Energy Conversion and Management, Vol.180, 196-205, 2019
Wind speed prediction model using singular spectrum analysis, empirical mode decomposition and convolutional support vector machine
Accurate wind speed forecasting is critical to the exploitation and utilization of wind energy. In this paper, a novel wind speed multi-step prediction model is designed based on the SSA (Singular Spectrum Analysis), EMD (Empirical Mode Decomposition) and CNNSVM (Convolutional Support Vector Machine).
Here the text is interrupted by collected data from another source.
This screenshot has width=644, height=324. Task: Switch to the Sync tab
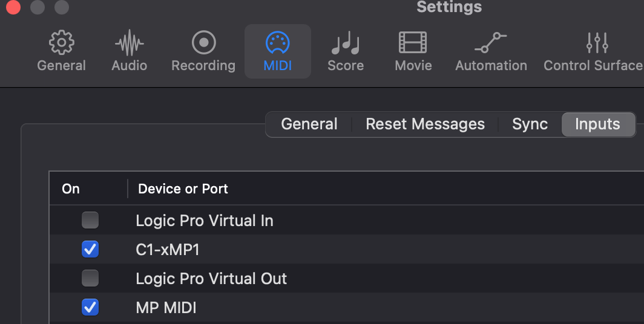click(x=530, y=125)
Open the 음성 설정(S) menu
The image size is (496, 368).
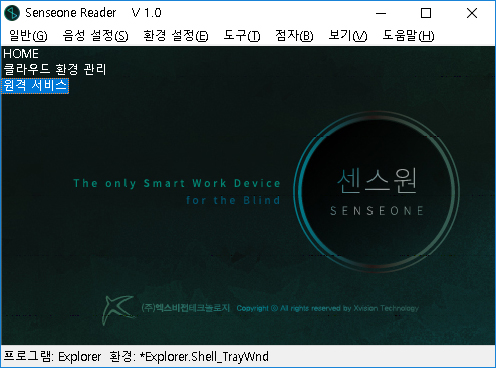[95, 35]
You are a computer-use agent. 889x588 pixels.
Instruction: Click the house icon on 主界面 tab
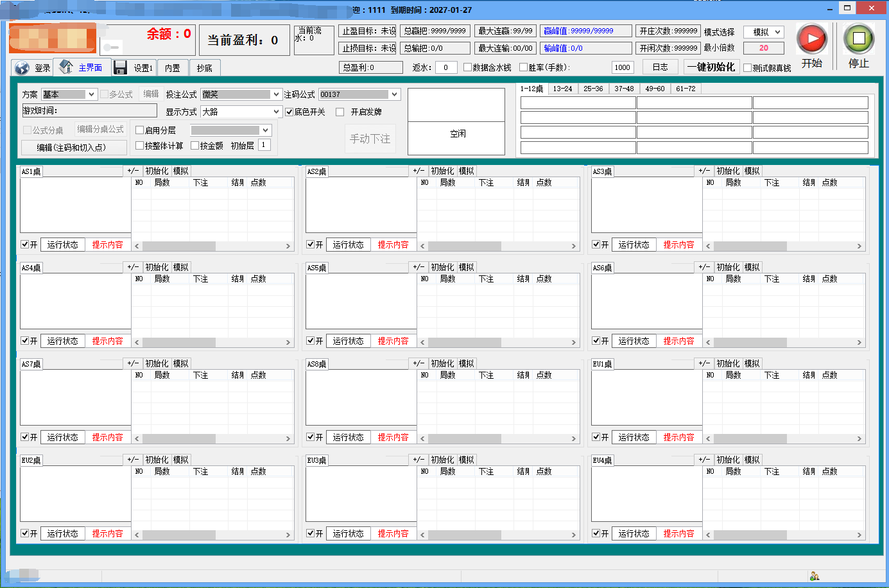(66, 67)
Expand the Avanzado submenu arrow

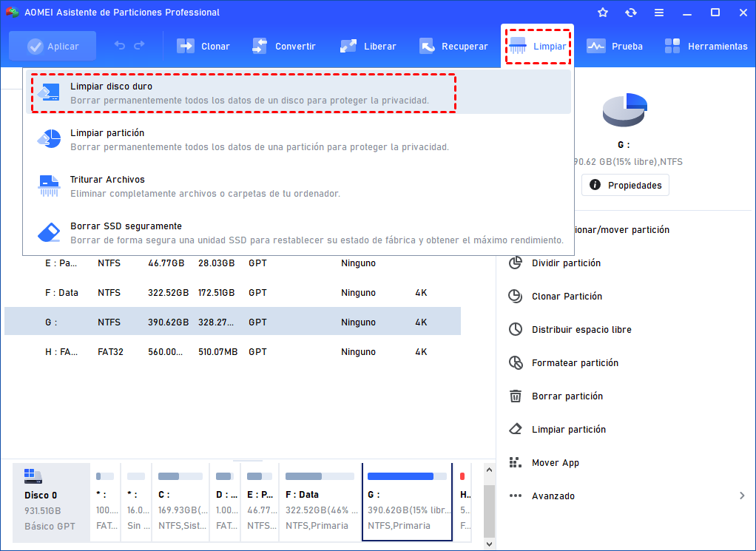742,496
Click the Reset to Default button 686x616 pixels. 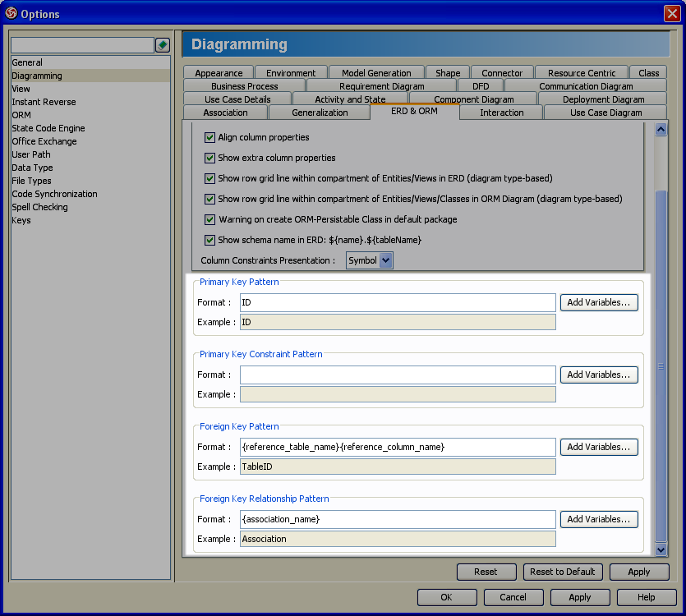click(x=563, y=572)
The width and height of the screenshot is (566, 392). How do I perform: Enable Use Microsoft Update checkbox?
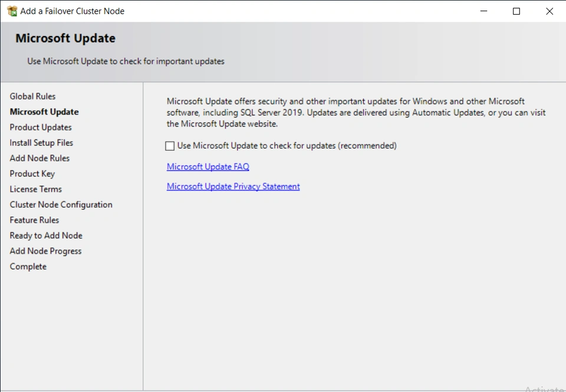[x=170, y=146]
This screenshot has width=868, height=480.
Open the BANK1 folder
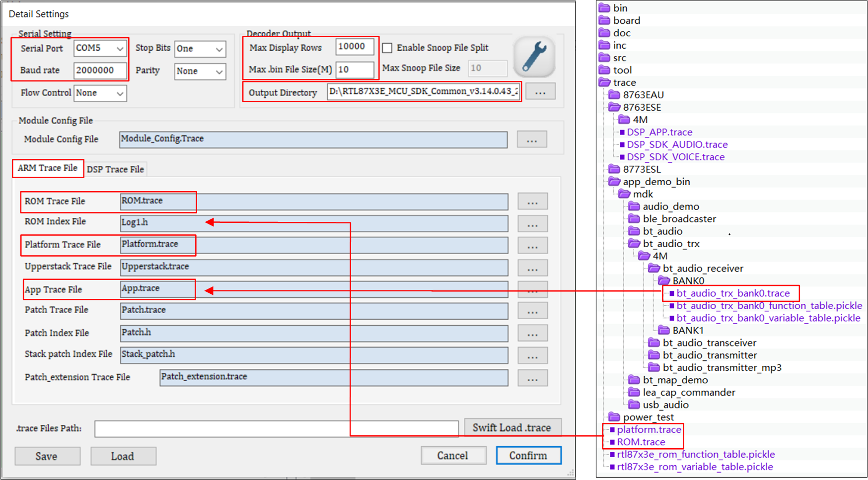tap(664, 331)
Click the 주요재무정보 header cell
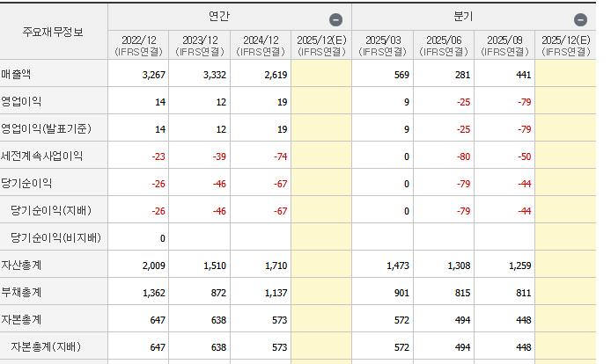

In the SSA-EMD-CNNSVM model, the SSA is used to reduce the noise and extract the trend information of the original wind speed data; the EMD is used to extract the fluctuation features of the wind speed data and decompose the wind speed time series into a number of sub-layers; and the CNNSVM is used to predict each of the wind speed sub-layers. To investigate the prediction performance of the proposed model, some models are used as the comparison models, including the SVM model, CNNSVM model, EMD-BP model, EMD-RBF model and EMD-Elman model. According to the prediction results of the four experiments, it can be found that the proposed model can have significantly better performance than the seven comparison models from 1-step to 3-step wind speed predictions with the MAPE of 42.85% average performance promotion, MAE of 39.21% average performance promotion, RMSE of 39.25% average performance promotion.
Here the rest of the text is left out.